• Exercise requirements
Go line by line through the data below and work out how many lines contain "Laparoscopic"; the answer is that number alone.

• Extracted records
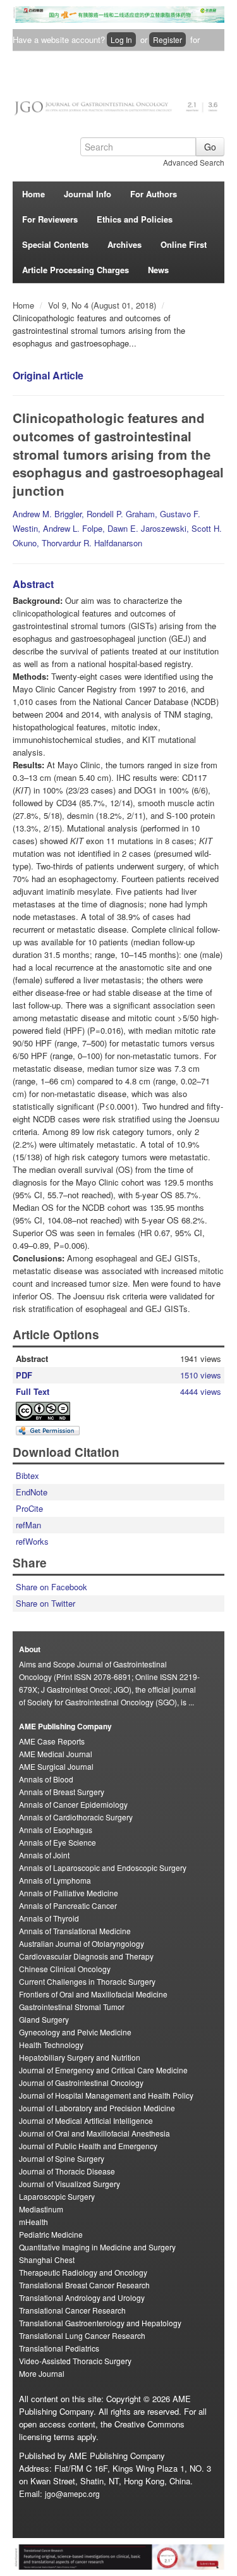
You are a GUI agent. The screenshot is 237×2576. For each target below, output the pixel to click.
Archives (124, 244)
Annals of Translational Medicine (75, 1930)
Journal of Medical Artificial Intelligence (86, 2120)
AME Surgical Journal (56, 1766)
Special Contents (55, 244)
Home (33, 194)
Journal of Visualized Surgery (69, 2183)
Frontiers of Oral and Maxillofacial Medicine (93, 1994)
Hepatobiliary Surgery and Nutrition (79, 2057)
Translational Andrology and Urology (82, 2297)
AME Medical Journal (55, 1753)
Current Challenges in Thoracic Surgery (87, 1981)
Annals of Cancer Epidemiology (73, 1804)
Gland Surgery (44, 2019)
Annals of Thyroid (49, 1918)
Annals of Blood (46, 1779)
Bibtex (27, 1475)
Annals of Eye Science (57, 1842)
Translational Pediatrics (59, 2348)
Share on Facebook (51, 1587)
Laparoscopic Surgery (57, 2196)
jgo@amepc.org (72, 2493)
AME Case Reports (52, 1741)
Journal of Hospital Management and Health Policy (106, 2095)
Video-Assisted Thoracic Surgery (75, 2360)
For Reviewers (50, 219)
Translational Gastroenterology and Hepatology (100, 2322)
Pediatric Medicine (51, 2234)
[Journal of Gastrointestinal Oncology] (118, 103)
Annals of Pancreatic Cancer (68, 1905)
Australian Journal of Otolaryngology (81, 1943)
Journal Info (87, 194)
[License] (54, 1411)
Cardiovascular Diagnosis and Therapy (86, 1956)
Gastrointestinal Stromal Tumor (72, 2006)
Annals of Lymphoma (55, 1880)
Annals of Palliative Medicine (68, 1892)
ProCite (29, 1508)
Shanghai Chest (47, 2259)
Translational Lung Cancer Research (82, 2335)
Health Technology (51, 2044)
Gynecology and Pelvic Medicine (75, 2032)
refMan (28, 1525)
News (158, 270)
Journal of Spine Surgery (61, 2158)
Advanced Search (193, 162)
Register (167, 39)
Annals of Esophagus (55, 1829)
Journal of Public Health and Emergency (88, 2145)
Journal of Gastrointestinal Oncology (81, 2082)
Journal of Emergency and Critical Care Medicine (103, 2069)
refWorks (32, 1541)
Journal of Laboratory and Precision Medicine (97, 2107)
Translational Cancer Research (72, 2310)
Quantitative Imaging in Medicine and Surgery (97, 2247)
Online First (184, 244)
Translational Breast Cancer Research (84, 2284)
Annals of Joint (44, 1854)
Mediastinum (41, 2209)
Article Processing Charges (75, 270)
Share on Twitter (45, 1603)
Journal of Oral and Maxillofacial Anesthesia (94, 2133)
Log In (121, 39)
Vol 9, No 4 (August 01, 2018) (103, 305)
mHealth (33, 2221)
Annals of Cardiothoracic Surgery (76, 1817)
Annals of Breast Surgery (61, 1791)
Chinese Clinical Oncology (65, 1968)
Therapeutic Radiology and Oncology (83, 2272)
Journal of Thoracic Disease (67, 2171)
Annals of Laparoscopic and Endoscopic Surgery (102, 1867)
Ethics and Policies (135, 219)
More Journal (41, 2373)
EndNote (31, 1492)
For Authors (153, 194)
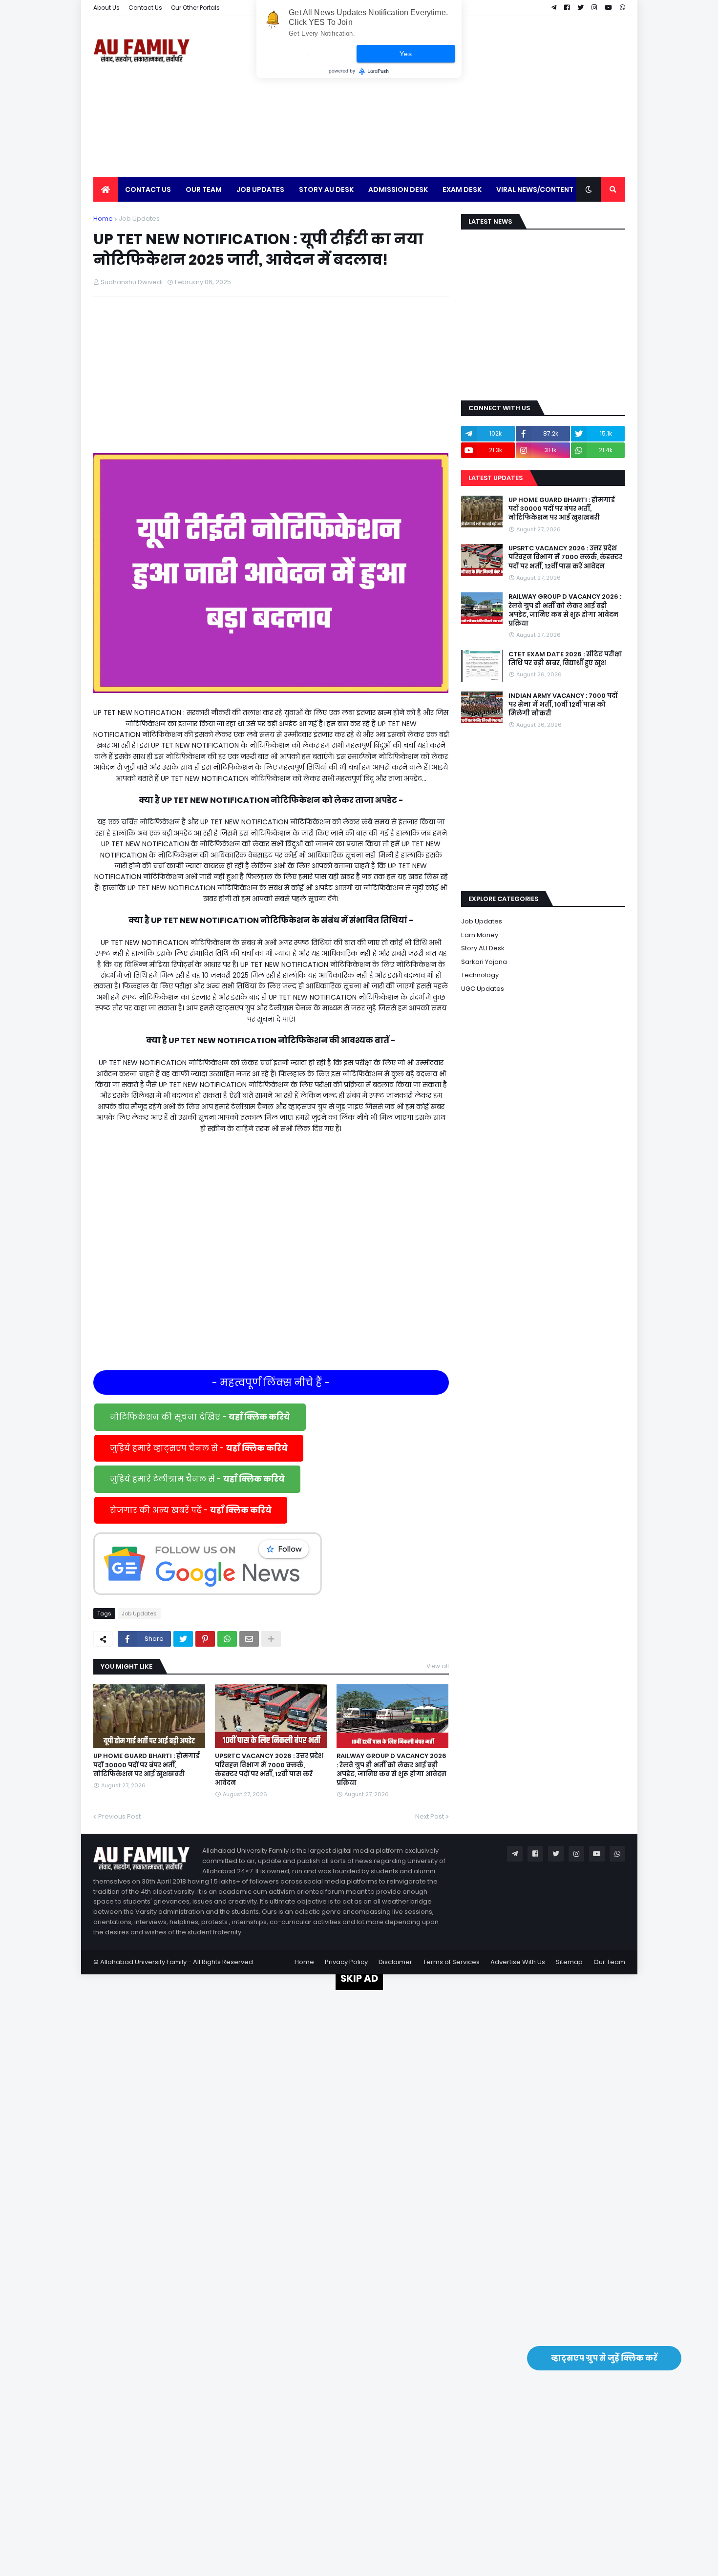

• Answer for this exercise
2